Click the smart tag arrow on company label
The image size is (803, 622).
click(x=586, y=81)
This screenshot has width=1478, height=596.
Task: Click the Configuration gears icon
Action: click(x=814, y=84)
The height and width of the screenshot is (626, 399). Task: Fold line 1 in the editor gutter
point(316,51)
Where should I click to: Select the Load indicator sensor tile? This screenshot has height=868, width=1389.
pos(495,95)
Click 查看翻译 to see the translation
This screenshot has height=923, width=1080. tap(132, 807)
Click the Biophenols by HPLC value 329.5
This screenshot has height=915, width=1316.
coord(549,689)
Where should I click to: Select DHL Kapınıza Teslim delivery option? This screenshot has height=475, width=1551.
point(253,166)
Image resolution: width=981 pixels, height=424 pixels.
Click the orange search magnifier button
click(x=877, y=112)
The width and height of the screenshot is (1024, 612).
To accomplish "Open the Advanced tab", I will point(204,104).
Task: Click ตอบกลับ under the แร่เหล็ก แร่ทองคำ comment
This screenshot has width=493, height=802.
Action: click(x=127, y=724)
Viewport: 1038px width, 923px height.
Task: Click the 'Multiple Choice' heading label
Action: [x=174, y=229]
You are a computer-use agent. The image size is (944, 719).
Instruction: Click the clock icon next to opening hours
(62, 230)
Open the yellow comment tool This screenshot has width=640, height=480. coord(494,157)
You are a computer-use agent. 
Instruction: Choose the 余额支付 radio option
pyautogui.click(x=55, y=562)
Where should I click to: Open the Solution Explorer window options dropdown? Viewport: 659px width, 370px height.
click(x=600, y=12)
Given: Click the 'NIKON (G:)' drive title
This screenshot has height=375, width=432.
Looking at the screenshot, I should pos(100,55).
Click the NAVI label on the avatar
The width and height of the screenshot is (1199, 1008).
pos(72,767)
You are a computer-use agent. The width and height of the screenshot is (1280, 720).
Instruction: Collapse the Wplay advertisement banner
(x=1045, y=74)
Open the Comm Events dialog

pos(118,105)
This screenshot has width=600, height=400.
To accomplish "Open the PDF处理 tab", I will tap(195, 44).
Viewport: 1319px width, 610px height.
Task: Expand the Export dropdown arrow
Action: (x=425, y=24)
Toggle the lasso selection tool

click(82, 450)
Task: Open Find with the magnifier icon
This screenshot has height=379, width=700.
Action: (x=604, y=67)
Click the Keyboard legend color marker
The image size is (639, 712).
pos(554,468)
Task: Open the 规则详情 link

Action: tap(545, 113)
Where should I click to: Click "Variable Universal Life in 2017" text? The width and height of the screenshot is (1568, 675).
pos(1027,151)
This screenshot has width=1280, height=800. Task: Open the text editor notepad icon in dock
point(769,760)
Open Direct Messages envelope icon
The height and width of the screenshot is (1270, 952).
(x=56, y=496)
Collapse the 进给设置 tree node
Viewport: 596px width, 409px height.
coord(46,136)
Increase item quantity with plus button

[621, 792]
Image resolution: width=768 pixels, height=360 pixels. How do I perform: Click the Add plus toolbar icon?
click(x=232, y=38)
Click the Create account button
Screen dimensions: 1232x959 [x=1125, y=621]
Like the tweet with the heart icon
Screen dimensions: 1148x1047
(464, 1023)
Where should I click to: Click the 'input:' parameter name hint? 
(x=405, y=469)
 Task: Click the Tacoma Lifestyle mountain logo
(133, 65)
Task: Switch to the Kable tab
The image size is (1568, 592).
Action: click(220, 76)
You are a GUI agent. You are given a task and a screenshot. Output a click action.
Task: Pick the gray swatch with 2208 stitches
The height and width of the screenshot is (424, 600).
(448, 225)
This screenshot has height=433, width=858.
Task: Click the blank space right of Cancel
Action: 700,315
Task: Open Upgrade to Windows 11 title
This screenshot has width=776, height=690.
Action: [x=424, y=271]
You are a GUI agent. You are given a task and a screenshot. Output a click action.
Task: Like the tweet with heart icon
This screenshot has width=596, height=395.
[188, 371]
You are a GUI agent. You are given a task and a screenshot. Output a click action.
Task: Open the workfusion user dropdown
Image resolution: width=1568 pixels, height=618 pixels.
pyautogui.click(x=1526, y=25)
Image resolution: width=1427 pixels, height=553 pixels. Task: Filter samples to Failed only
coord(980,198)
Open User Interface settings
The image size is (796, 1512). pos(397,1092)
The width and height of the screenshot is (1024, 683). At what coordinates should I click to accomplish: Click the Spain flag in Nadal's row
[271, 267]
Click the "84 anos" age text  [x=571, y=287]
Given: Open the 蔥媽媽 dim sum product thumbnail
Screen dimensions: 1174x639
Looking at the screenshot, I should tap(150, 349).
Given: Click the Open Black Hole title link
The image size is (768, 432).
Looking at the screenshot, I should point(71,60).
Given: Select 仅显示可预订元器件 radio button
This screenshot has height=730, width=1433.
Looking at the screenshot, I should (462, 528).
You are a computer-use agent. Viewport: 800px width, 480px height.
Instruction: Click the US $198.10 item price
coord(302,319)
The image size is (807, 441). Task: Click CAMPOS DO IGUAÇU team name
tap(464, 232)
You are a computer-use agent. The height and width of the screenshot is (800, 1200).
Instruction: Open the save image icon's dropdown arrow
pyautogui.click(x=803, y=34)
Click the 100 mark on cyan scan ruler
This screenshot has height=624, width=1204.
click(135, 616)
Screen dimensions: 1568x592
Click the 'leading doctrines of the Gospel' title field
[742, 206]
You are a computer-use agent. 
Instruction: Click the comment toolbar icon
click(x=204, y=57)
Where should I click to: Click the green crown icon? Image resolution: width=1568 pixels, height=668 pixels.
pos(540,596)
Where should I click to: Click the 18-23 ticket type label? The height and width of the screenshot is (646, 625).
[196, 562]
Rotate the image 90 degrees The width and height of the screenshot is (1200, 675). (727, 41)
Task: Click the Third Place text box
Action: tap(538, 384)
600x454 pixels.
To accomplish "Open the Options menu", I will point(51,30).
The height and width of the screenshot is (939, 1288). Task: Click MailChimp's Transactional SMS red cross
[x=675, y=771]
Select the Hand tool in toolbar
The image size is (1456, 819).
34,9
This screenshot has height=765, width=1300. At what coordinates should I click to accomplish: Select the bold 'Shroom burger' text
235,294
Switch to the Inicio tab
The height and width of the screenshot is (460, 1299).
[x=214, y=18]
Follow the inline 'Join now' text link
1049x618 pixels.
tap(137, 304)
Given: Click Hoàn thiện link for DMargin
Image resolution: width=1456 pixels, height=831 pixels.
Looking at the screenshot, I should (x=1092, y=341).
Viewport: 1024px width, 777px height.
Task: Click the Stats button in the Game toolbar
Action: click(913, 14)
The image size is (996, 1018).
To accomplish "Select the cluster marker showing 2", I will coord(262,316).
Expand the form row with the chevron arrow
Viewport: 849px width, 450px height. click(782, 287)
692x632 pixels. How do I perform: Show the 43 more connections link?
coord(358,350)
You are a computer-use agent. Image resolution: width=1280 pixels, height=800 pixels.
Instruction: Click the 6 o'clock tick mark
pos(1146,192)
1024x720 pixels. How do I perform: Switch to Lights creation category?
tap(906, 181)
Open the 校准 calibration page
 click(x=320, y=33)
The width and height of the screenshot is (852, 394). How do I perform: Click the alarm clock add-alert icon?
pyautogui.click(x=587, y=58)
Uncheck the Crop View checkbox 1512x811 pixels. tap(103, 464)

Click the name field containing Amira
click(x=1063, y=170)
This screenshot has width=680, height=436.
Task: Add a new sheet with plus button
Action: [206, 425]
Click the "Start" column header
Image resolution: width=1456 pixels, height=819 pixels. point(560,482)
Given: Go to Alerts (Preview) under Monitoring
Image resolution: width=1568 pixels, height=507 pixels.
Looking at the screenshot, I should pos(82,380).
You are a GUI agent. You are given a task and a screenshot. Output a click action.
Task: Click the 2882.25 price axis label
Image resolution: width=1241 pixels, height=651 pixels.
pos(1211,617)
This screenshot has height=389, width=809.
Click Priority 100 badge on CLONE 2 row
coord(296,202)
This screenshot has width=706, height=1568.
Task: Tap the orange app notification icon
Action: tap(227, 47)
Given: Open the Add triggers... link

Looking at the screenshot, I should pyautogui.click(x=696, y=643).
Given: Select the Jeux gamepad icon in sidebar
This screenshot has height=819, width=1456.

-- What the exercise asks --
As the answer, set down only the lines from the data above between the one holding "Where should I click to: Open" and the one holding "Task: Pick the gray swatch with 2208 stitches", inclusive, exactly as they read.

-- Your solution --
Where should I click to: Open the Solution Explorer window options dropdown? Viewport: 659px width, 370px height.
click(x=600, y=12)
Given: Click the 'NIKON (G:)' drive title
This screenshot has height=375, width=432.
Looking at the screenshot, I should pos(100,55).
Click the NAVI label on the avatar
The width and height of the screenshot is (1199, 1008).
pos(72,767)
You are a computer-use agent. The width and height of the screenshot is (1280, 720).
Instruction: Collapse the Wplay advertisement banner
(x=1045, y=74)
Open the Comm Events dialog

pos(118,105)
This screenshot has width=600, height=400.
To accomplish "Open the PDF处理 tab", I will tap(195, 44).
Viewport: 1319px width, 610px height.
Task: Expand the Export dropdown arrow
Action: (x=425, y=24)
Toggle the lasso selection tool

click(82, 450)
Task: Open Find with the magnifier icon
This screenshot has height=379, width=700.
Action: (x=604, y=67)
Click the Keyboard legend color marker
The image size is (639, 712).
pos(554,468)
Task: Open the 规则详情 link

Action: tap(545, 113)
Where should I click to: Click "Variable Universal Life in 2017" text? The width and height of the screenshot is (1568, 675).
pos(1027,151)
This screenshot has width=1280, height=800. Task: Open the text editor notepad icon in dock
point(769,760)
Open Direct Messages envelope icon
The height and width of the screenshot is (1270, 952).
(x=56, y=496)
Collapse the 进给设置 tree node
Viewport: 596px width, 409px height.
coord(46,136)
Increase item quantity with plus button

[621, 792]
Image resolution: width=768 pixels, height=360 pixels. How do I perform: Click the Add plus toolbar icon?
click(x=232, y=38)
Click the Create account button
Screen dimensions: 1232x959 [x=1125, y=621]
Like the tweet with the heart icon
Screen dimensions: 1148x1047
(464, 1023)
Where should I click to: Click the 'input:' parameter name hint? 
(x=405, y=469)
 Task: Click the Tacoma Lifestyle mountain logo
(133, 65)
Task: Switch to the Kable tab
The image size is (1568, 592).
Action: click(220, 76)
You are a GUI agent. You are given a task and a screenshot. Output a click action.
Task: Pick the gray swatch with 2208 stitches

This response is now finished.